··· AVAILABLE DATA

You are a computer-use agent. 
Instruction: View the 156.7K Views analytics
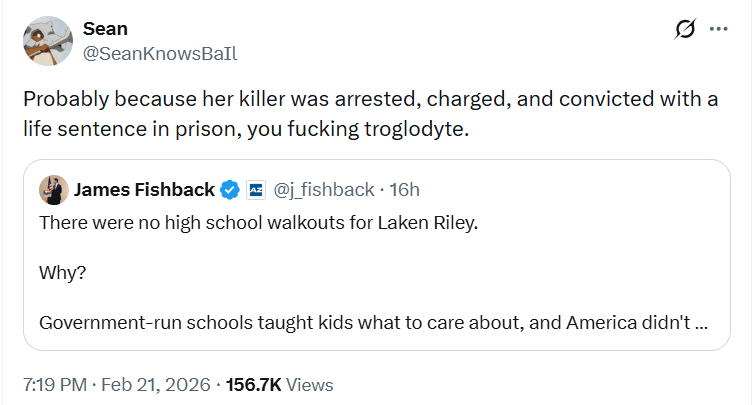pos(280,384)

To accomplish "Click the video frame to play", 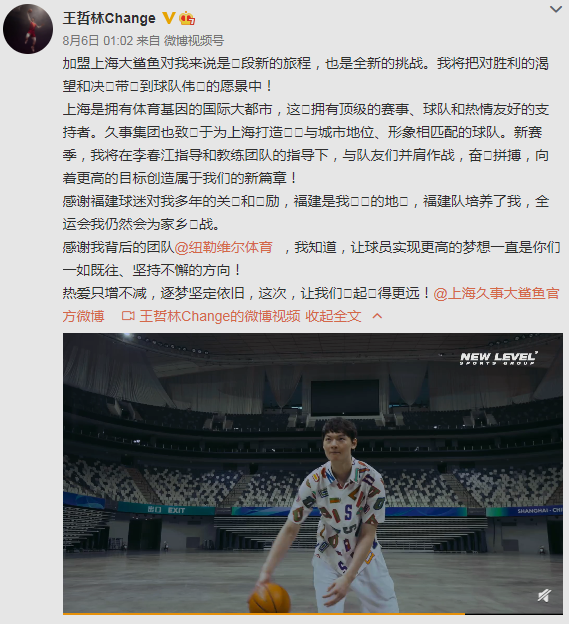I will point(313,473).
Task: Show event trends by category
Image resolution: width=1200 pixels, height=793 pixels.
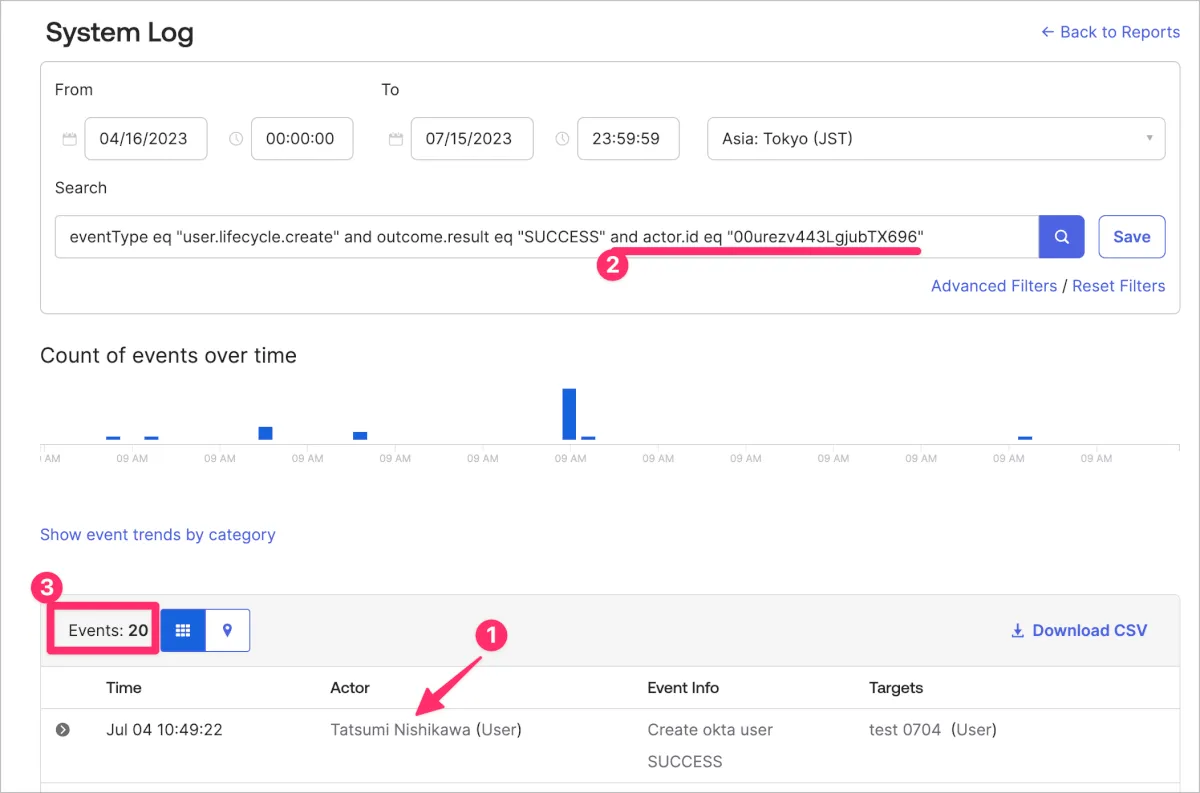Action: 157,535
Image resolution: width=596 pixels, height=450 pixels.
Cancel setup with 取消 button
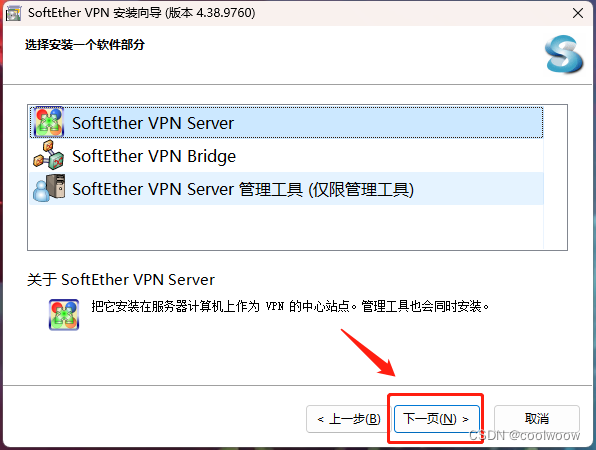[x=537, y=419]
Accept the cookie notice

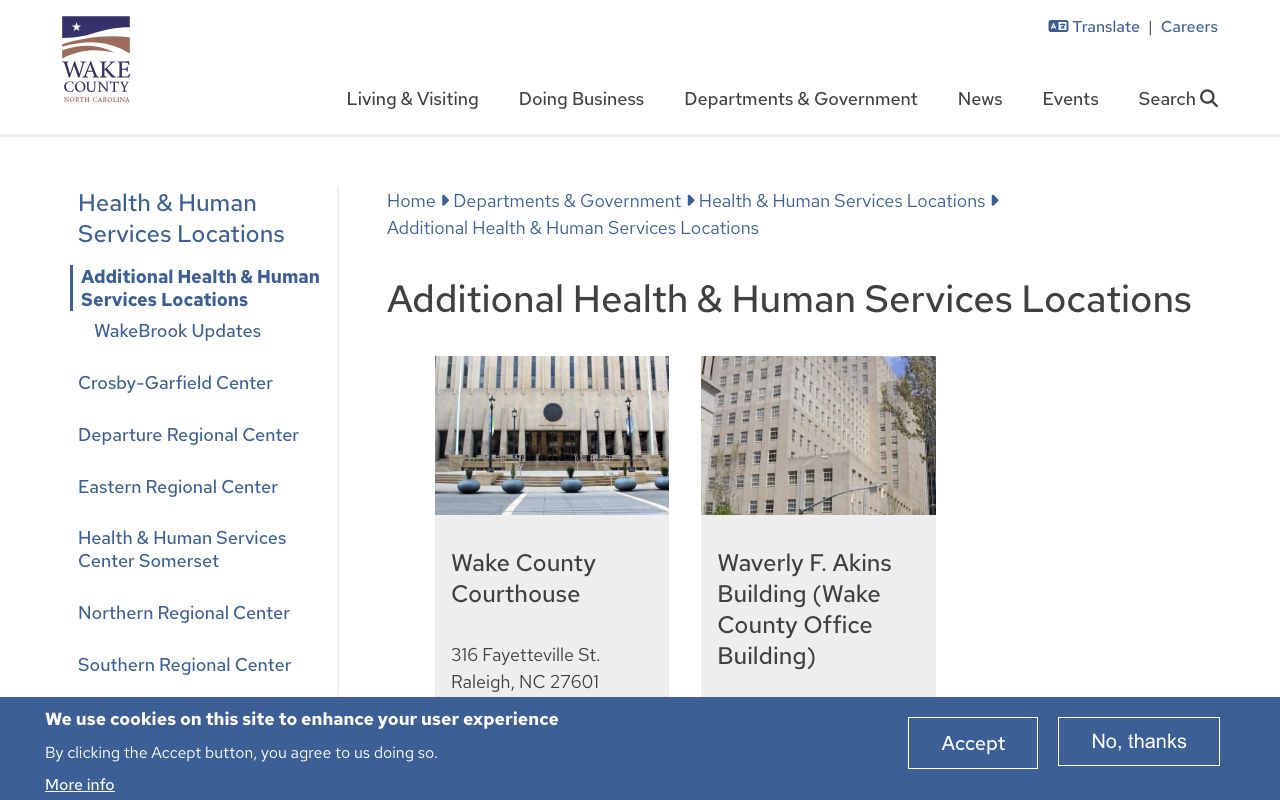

······

The copy you give must run from the line containing "Image resolution: width=1200" through the last line of the records, exactly, with the pictures left out.

TASK OUTPUT ▸
Image resolution: width=1200 pixels, height=793 pixels.
Action: 157,535
Image resolution: width=596 pixels, height=450 pixels.
Cancel setup with 取消 button
[x=537, y=419]
Accept the cookie notice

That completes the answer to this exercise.